Be warned. Not every hotel industry technology is long lasting. For every one that sticks, many more quickly fade into obscurity. Remember in-room fax machines? Keyboards for in-room TVs? Bathroom phones? When spending hard earned dollars, hoteliers must be sure their investment pays itself back many times over. Which can be tricky if you don’t own a time machine.
It’s why many executives, including major brand leaders, have traditionally taken a wait and see approach to technology investments. Now that is all changing. Experts see technology as both brand advantage and as a means to increase profitability. But, there are pros and cons to investing in technologies; especially those not yet in the mainstream.
Here is a look at some emerging technologies:
Virtual Reality – Virtual reality (VR) will predominantly serve as a marketing tool designed to excite and inspire people to visit a specific hotel. As travelers continue feeling time constrained, yet yearn for exceptional experiences, many will want to see what they will be getting before checking in. While VR can be used to increase consumer confidence, for now it seems it will serve the same function as property photography and 360-degree property tours do now.
Check-In Kiosks/ Mobile keys – Sure, a subset of customers love this opportunity, but it has yet to reach mainstream adoption. Plus, there are potential security vulnerabilities. Another issue some users may have: their smart phones running out of battery power prior to returning to their room. On the plus side, certain guests – business travelers in particular – like the convenience of skipping the front desk. However, some hoteliers feel this could lead to losing a very valuable customer touch point.
Internet of Things – This trend has been quietly building for the last five years. Think Apple Watch and Nest Thermostat; for hotels, this technology could be tied into hotel systems to create smart rooms that understand guest preferences or allow room controls from a personal device. Guests could potentially set room temperature from their watches, or the hotel itself might recognize a returning guest and turn on room systems preferences prior to the guest entering the room.

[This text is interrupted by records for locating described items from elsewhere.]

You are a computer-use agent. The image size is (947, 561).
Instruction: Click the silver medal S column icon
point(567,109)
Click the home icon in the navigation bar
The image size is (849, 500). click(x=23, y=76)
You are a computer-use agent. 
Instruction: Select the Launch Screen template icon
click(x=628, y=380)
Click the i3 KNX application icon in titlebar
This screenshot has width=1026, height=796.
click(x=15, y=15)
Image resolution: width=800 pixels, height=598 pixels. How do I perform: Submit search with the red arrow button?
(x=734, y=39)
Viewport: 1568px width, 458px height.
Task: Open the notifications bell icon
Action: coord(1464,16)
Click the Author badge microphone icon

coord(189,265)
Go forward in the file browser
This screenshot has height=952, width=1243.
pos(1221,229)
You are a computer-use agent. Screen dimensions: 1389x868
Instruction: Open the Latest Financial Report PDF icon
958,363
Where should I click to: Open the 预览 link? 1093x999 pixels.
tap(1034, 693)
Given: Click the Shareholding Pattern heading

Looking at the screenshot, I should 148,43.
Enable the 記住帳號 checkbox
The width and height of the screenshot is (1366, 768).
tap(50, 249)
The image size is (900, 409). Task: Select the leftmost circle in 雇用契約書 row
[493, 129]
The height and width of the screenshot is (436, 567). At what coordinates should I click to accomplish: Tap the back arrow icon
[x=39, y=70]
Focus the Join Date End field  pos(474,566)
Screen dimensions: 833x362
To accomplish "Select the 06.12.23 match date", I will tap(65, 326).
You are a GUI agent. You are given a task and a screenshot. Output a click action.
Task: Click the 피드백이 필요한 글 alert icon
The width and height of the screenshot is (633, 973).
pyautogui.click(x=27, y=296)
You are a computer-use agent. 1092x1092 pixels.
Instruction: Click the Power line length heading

Hello, Alexa – The most well-known brand name within the digital assistant trend, Amazon’s Alexa leverages the power of artificial intelligence to make guest requests as easy as saying what you want. It is already installed at Wynn Resorts’ properties in Las Vegas, and Best Western is finding success with the product at its test hotel. The technology eliminates the need for people to learn a new interface, for example. In the past, early smart rooms required touch screens to perform functionality such as turning lights on or off, or opening and closing shades. This technology allows people to simply say what they want to happen, and it will. Expect the industry to adopt room voice command products during the next few years. When tied into programs like the SkyTouch Technology Experience Program (STEP), hoteliers will have opportunities to respond more quickly to guest requests that can then be stored and acted upon again in the future, by leveraging guest preferences for personalized person-to-person moments over subsequent stays.
Robots – Hoteliers love the idea of hotel robots. The notion of lower labor costs is very appealing, plus they’re pretty cool, and add to guest experience. But robots could also hamper guest experience if not deployed strategically. Behind the scenes, a robot that washes dishes, is a great idea. And yes, they are coming. But one that injects itself into the place of competent and knowledgeable people can potentially have a deleterious effect on customer service over time. At some points robots may not give you the marketing edge when every hotel has one. Plus, as people seek more travel related experiences, the human element can make a difference
Revenue Management – Hoteliers are not adopting this technology fast enough. There are still many property personnel doing it the old-fashioned way, in Excel for example. This could be due to the fact some hoteliers are out of their comfort zone when it comes to setting rates. Fortunately, this task can be automated to ensure your hotel is capturing the best rate every night. For example, the SkyTouch Hotel OS® has a feature for users to set automatic rate alert triggers for all days, or even specific days, such as during special events. The system automatically adjusts BAR levels based upon changes in actual occupancy, or number of rooms sold, while simultaneously limiting designated wholesale rate plans.
Overall, deciding to pull the trigger on new technology can be stressful since all are not created equal. But by paying attention to the trends and evaluating its advantages for your specific situation, you can adopt the right technology at the right time for your business.